XR could be the key to transforming these passive moments into memorable, engaging experiences.
And while we’re only at the early stages, a few real-world examples show that momentum is starting to build:
- In 2024, our parent company, Lufthansa, partnered with Meta to introduce VR headsets onboard select flights. During the pilot phase of this collaboration, passengers could access immersive entertainment experiences beyond the standard seatback screen, from virtual concerts to 360° travel documentaries, making flying feel less like waiting and more like exploring.
- For many travelers, airports and flights are a source of significant stress. XR could offer meaningful relief. Startups like PsyTech VR, C2C Care, and VR4Content are building virtual environments specifically designed to help travelers manage anxiety through immersive relaxation experiences, meditation rooms, or calming virtual environments before and during flights.
- Airports are starting to tap into XR to enhance the ground experience, too. Manchester Airport, for instance, launched a VR gaming zone featuring an escape room experience.
- XR is also modernizing airport and in-flight retail. Samsonite’s 3D-First Experience lets travelers virtually interact with and explore luggage models before buying. Meanwhile, Perfect Corp. has teamed up with Dufry to offer virtual try-ons for cosmetics and accessories at duty-free stores, enabling a faster and more personalized shopping experience.
Taken together, these examples show that airlines and airports are starting to recognize XR’s potential. But if the cruise industry has taught us anything, it’s that isolated initiatives aren’t enough.
The real opportunity lies in building a cohesive, end-to-end XR ecosystem that transforms the travel experience at every step of the journey.
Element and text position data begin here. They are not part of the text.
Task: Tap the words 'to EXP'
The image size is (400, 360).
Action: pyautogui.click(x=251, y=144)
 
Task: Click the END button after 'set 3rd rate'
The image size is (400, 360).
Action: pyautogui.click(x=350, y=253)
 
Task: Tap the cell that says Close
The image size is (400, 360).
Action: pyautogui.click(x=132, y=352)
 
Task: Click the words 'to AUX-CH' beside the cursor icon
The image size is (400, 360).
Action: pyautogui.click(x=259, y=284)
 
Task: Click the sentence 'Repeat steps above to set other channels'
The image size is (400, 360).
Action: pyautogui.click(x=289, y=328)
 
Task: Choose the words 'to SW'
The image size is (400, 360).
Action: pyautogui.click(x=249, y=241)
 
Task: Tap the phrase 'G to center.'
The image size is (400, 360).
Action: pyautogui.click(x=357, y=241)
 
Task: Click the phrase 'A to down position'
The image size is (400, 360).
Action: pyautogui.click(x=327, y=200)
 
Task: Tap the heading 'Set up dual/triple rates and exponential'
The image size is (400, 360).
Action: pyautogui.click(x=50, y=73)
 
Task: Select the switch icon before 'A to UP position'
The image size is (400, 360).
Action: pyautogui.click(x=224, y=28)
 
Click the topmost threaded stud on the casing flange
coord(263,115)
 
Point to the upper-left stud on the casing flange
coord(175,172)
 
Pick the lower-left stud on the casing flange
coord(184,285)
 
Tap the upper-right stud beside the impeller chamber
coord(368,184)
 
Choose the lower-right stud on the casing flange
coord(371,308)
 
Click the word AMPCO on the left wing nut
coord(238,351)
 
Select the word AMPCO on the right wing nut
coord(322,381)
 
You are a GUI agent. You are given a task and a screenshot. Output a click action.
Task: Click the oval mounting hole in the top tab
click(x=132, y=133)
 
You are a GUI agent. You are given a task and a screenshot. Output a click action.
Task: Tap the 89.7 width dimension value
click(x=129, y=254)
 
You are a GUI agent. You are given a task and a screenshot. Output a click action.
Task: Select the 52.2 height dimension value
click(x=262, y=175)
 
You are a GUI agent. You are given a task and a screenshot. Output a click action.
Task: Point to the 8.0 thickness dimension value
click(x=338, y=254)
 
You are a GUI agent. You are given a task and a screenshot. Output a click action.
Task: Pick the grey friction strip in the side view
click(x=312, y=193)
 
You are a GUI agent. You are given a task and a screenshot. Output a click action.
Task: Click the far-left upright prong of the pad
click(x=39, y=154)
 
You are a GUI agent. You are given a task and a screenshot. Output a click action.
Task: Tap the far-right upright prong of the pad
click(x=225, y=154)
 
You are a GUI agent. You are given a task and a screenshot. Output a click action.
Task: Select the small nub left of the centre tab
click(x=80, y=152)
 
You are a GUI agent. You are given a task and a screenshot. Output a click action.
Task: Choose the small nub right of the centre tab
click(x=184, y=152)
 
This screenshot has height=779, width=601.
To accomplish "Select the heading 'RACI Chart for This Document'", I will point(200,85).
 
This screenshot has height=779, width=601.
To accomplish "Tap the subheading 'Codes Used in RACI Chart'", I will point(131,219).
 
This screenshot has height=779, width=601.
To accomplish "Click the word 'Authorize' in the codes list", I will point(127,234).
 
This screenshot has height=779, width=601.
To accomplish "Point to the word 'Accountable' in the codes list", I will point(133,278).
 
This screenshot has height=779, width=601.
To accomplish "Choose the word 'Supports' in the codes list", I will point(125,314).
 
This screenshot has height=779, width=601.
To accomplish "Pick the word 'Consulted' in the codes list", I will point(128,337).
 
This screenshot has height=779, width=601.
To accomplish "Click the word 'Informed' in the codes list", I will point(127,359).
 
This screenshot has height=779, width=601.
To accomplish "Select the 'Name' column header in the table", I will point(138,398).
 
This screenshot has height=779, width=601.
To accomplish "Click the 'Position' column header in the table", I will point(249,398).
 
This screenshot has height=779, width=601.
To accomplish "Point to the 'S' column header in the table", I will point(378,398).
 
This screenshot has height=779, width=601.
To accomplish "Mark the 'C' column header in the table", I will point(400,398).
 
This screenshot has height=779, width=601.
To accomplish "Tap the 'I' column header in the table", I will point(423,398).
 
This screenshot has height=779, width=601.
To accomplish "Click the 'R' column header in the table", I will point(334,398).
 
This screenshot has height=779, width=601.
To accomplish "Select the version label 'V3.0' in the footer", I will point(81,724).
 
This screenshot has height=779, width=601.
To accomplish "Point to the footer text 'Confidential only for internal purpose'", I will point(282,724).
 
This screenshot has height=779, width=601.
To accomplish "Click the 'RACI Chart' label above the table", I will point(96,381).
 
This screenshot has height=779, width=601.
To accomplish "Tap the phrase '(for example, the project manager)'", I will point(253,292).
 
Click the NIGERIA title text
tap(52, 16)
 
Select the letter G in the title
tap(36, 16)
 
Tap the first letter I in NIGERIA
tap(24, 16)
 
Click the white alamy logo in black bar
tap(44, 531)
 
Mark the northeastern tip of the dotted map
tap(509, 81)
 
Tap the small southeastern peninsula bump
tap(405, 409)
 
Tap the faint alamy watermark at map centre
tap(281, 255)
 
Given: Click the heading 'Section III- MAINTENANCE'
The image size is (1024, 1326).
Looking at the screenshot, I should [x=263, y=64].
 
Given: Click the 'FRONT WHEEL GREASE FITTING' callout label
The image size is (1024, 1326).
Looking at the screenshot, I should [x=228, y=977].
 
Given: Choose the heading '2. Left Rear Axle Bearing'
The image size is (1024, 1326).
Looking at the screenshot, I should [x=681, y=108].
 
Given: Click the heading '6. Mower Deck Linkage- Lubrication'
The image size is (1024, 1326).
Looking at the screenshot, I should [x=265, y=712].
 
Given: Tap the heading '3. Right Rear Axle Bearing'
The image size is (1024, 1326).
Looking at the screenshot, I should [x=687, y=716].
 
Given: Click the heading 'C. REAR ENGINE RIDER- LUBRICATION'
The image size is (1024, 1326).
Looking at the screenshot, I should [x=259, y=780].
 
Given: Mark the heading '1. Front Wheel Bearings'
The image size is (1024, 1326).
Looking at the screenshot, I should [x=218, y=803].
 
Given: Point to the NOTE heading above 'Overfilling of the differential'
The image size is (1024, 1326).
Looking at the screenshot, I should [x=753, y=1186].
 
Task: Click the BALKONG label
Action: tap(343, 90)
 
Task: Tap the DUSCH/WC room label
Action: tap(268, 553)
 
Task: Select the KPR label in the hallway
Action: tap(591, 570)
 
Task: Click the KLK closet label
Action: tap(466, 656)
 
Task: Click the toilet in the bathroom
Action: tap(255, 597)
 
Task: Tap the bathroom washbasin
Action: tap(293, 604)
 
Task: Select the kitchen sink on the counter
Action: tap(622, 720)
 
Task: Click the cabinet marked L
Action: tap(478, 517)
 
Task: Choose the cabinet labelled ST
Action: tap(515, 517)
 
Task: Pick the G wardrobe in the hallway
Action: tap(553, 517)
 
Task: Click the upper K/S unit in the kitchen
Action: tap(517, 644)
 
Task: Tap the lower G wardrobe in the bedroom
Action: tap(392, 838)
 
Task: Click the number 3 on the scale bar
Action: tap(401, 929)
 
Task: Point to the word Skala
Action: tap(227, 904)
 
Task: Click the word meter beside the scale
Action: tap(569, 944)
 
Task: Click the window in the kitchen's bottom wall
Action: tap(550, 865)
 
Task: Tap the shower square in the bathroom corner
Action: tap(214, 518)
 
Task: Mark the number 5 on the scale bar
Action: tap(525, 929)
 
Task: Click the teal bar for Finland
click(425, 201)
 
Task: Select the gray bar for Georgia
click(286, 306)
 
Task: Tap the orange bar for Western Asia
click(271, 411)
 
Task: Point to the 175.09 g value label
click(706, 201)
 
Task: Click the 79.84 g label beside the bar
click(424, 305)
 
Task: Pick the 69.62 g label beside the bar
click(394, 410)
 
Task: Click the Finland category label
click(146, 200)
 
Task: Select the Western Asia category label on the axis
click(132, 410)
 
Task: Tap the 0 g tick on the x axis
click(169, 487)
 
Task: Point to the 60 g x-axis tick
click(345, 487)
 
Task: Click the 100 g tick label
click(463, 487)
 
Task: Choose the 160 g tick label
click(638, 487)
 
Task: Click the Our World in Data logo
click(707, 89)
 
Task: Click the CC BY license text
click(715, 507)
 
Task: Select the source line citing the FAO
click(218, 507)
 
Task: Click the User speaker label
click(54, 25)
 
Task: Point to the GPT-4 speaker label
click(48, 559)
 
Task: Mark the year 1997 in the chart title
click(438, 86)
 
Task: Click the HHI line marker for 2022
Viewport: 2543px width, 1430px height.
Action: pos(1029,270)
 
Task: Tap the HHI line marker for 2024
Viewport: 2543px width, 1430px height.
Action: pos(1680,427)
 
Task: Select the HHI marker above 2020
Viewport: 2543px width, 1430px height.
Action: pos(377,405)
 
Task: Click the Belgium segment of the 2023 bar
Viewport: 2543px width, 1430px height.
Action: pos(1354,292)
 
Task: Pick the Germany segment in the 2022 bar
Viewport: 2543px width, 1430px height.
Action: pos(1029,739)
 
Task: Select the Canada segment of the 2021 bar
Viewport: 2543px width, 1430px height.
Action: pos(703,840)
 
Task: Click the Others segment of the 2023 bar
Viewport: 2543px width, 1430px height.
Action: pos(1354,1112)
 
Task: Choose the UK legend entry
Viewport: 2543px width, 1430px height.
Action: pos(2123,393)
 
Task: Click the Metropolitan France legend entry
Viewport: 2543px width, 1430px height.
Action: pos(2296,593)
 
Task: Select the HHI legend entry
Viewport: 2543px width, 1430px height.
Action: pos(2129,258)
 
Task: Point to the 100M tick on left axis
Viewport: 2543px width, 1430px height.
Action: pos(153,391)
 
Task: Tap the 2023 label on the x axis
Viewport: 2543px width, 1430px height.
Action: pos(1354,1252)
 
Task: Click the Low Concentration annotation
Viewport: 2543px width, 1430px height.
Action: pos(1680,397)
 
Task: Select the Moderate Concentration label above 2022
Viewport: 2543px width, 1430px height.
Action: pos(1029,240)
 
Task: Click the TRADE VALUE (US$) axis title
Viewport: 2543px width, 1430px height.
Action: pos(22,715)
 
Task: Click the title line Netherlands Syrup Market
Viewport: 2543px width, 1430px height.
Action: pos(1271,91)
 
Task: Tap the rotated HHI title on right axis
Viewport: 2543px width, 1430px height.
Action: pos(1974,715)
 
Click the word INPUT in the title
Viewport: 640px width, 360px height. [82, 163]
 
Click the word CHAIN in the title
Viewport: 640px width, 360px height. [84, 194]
Final Thoughts: The XR Future Is Waiting
Despite the early momentum, there’s one major hurdle preventing XR from becoming truly mainstream in air travel: the device problem.
Today’s XR experiences largely depend on bulky, often uncomfortable headsets. This is hardly ideal for casual use at airports or on planes. To unlock the full potential of XR in aviation, what’s needed are lightweight, comfortable, and socially acceptable devices that integrate seamlessly into travelers’ daily lives.
The good news? This future is (hopefully) on the horizon.
- We’re seeing early signs with products like the Meta Ray-Ban Smart Glasses, which offer features like hands-free photography, real-time language translation, and even visual assistance through the Be My Eyes platform.
- This year’s CESo also points to a next-generation approach: functionally sophisticated yet comfortable smart glasses designed for everyday wear are becoming more readily available, one example that garnered recognition were Rayneo’s X2 and X3 smartglasses with functionalities such as real-time language translation, smart navigation and gesture recognition, and voice assistants built on large-language models.
- And Apple, arguably among the most innovative hardware players in the consumer tech space, is rumored to be developing a lighter, more mainstream version of its Vision Pro headset, potentially a true game-changer for mass XR adoption.
In short, the hardware will catch up. It’s a question of when, not if.
Until then, airlines would be wise to do exactly what the cruise industry has done: double down on XR experiments now.
Building experience, understanding passenger behaviors, and embedding XR gradually into the travel journey will ensure airlines are ready to scale when the technology becomes truly frictionless.
The blueprint already exists, just not where most would expect.